Tuesday, June 22, 2010

Brief but Brilliant

I was a top athlete—the envy of my peers. On race day, townsfolk would turn out to cheer me on. I was a local hero, unbeaten in three years—that's one hundred and eighty five races to you. I lost count of the number of trophies and medals that I accumulated over that period. My uncle Al, not known for his carpentry skills, handcrafted two cupboards—one for my silverware, the other for my ego.


Then, on my eleventh birthday everything changed.


I can trace the start of my prolific yet brief career to an occasion when I ran a mile in eight minutes while being chased through a forest by a celibate Jesuit. Though he was persistent in a way that only celibates can be, he never caught me—for him it was all about the chase. I knew this because he had made it virtually impossible for himself—negotiating a forest floor in four inch heels is tricky. So it wasn't a shock when I heard one day that he'd broke his heel, fell down an embankment and drowned in a swamp. At his autopsy the coroner put the cause of death down to a combination of misadventure and ruptured bunions. He was eighty two.


After three months of these not so trivial pursuits I had broken the six minute mile and had grown nine inches taller. When sports day came around, I swept the boards, winning every race I entered. Winning became an addiction—I wasn't winning often enough so I quit the long distance stuff and concentrated instead on sprinting. Sprinting meant that I could win more races more often.

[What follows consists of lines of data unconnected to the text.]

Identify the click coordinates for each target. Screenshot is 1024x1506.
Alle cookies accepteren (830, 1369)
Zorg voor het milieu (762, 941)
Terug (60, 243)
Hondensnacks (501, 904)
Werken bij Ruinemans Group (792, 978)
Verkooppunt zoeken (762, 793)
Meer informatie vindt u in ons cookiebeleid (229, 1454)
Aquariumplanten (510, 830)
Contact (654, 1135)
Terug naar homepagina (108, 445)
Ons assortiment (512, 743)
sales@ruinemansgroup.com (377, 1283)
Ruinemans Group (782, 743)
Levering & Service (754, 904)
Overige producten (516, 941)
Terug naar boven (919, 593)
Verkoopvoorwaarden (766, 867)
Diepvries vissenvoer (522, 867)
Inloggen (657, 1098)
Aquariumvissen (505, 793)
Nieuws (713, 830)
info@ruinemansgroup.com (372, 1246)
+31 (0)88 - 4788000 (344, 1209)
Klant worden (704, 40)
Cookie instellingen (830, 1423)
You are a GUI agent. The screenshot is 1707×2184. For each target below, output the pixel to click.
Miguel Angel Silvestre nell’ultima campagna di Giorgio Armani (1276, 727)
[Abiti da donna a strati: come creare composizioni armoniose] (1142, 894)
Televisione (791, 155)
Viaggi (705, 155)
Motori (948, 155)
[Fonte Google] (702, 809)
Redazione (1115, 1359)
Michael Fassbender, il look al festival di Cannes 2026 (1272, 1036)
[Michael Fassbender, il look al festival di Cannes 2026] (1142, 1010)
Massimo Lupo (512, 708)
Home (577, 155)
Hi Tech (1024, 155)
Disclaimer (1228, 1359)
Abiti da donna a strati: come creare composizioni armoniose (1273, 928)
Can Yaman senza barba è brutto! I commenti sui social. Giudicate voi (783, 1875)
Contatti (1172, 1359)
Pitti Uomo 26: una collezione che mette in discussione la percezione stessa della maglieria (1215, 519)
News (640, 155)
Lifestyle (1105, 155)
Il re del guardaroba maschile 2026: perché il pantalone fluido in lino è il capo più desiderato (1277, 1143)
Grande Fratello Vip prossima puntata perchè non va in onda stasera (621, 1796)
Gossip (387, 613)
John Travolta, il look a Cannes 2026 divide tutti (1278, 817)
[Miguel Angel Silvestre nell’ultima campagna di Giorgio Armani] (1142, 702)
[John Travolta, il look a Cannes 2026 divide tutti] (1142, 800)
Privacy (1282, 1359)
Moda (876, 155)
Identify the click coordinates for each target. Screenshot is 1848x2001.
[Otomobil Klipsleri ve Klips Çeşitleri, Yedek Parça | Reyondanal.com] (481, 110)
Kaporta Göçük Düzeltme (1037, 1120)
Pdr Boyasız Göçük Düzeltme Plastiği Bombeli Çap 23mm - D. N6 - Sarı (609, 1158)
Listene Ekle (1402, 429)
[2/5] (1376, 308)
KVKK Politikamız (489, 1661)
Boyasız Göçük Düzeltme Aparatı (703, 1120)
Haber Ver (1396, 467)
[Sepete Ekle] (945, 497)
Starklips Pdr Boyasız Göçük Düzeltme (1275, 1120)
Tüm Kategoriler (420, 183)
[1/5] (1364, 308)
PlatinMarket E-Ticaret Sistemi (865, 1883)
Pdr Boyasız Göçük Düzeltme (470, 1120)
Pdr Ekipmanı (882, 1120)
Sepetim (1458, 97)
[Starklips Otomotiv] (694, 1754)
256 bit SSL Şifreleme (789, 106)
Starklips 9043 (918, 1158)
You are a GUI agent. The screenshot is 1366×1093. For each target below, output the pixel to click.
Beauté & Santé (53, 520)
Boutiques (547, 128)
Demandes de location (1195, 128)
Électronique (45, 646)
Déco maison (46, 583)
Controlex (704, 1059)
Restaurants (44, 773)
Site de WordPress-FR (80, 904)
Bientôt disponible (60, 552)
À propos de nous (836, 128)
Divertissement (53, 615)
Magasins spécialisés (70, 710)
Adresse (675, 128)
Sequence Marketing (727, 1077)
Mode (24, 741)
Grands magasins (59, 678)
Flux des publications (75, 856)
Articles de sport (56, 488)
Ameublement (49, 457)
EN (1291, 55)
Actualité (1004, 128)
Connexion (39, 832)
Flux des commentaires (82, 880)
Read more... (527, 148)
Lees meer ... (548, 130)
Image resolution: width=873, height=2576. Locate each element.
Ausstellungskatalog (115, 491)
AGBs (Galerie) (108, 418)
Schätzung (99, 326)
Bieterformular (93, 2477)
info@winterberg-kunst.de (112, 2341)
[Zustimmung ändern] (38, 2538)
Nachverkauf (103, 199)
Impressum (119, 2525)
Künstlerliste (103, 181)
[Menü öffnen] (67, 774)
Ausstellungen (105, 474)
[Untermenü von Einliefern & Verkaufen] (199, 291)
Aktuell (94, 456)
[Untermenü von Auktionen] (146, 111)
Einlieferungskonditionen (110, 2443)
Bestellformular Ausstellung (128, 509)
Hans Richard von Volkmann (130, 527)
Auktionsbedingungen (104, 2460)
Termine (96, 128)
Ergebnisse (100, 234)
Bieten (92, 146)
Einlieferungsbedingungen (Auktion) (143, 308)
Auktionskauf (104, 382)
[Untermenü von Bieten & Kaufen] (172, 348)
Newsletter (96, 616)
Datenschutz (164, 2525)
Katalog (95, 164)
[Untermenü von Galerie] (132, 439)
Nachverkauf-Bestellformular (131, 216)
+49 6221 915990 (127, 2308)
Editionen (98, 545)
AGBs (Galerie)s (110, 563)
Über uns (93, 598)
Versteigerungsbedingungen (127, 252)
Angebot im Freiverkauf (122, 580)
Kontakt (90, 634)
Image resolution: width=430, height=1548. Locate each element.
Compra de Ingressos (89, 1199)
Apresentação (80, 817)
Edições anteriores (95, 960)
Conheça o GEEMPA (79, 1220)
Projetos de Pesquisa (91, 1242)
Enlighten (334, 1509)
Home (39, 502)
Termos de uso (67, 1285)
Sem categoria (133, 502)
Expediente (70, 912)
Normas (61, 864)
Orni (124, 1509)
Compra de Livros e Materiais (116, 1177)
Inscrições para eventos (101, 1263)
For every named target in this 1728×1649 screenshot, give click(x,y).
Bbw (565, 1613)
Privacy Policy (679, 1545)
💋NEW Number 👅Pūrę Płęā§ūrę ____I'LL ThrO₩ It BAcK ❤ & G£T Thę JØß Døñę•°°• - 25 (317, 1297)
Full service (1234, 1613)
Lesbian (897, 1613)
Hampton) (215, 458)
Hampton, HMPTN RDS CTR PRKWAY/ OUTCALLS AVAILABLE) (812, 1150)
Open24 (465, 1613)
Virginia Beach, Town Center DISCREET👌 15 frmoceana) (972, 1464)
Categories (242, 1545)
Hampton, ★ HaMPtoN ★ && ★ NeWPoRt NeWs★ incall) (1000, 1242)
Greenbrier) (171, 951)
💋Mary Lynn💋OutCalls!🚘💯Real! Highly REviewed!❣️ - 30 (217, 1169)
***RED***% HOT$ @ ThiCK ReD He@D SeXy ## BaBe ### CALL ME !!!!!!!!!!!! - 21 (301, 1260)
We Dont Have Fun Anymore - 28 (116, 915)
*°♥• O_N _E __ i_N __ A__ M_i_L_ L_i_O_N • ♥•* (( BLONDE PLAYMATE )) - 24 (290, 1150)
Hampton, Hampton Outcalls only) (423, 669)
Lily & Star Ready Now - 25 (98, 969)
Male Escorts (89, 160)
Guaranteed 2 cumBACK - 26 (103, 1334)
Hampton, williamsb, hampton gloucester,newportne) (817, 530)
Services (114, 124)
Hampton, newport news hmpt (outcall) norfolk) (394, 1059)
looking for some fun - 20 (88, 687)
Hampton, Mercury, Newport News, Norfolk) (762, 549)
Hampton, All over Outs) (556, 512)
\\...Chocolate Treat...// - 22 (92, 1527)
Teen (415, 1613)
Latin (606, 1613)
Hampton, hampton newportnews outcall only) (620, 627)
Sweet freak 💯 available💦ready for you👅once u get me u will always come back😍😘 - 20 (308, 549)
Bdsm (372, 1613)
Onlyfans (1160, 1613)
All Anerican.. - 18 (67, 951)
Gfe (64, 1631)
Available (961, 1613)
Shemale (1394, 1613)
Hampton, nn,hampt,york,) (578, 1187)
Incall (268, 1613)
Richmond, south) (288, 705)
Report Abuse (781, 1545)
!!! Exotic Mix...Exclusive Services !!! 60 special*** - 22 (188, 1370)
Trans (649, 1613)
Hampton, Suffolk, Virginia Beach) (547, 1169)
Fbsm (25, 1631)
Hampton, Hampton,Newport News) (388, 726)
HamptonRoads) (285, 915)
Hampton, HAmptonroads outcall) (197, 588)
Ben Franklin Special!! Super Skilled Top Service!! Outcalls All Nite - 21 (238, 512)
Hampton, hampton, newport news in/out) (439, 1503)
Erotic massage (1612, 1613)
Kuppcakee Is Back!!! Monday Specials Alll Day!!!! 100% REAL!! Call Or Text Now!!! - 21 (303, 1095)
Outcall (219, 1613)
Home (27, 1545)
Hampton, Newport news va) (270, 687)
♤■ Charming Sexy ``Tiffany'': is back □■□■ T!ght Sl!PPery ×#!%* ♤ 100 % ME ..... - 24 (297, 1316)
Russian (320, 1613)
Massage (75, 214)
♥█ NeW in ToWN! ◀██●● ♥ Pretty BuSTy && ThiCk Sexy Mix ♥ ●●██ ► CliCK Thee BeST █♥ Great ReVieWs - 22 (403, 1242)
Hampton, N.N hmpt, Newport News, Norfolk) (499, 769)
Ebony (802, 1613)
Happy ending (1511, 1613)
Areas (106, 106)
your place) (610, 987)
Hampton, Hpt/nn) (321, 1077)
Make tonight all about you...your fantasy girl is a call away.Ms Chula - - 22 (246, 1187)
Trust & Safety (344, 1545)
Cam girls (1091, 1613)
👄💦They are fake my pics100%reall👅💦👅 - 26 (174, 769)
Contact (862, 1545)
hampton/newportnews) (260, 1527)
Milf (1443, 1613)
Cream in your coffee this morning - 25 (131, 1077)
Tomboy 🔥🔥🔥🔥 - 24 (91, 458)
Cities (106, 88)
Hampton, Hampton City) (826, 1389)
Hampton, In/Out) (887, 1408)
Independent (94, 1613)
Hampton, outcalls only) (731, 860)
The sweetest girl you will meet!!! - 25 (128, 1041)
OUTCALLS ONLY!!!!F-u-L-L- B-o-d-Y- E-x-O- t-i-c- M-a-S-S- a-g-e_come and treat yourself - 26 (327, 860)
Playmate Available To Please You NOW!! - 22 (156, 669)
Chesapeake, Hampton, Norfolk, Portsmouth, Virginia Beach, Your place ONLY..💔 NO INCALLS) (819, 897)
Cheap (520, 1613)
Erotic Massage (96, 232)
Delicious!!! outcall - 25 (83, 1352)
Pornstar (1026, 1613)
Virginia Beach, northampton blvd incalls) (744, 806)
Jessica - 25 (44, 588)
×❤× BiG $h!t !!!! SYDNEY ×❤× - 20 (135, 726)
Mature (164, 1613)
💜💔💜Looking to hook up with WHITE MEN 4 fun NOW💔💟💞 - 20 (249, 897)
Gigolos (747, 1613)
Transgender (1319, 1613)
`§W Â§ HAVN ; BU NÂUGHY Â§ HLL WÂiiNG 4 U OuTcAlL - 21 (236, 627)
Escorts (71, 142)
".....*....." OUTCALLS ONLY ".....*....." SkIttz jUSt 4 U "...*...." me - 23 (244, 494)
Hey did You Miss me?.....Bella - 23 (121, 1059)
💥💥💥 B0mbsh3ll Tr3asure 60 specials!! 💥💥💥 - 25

I knew my days at the top were numbered at a community race day in Larry McCrudden's field on a balmy Sunday evening in the fall of 1974. On the day that I was planning to show off my new sideburns, Charles "Crunchie" McCormack emerged from the pack and pushed me all the way to the finish line in the 100 yard dash. Crunchie had gone from runt to antelope in a matter of weeks and though he still made farmyard noises—suddenly he was heir to my throne. Yes, I had won but something died that day.


And so it transpired, the growth spurt that I had experienced three years previous had a hidden non-exclusivity clause. All of a sudden everyone was five feet ten with pubes. And they could run as fast as me.


Rather than be considered a mere mortal and suffer the ignominy of defeat I decided to quit while I was ahead. On the eve of my thirteenth birthday I retired from athletics, my pride intact, my reputation preserved, forever.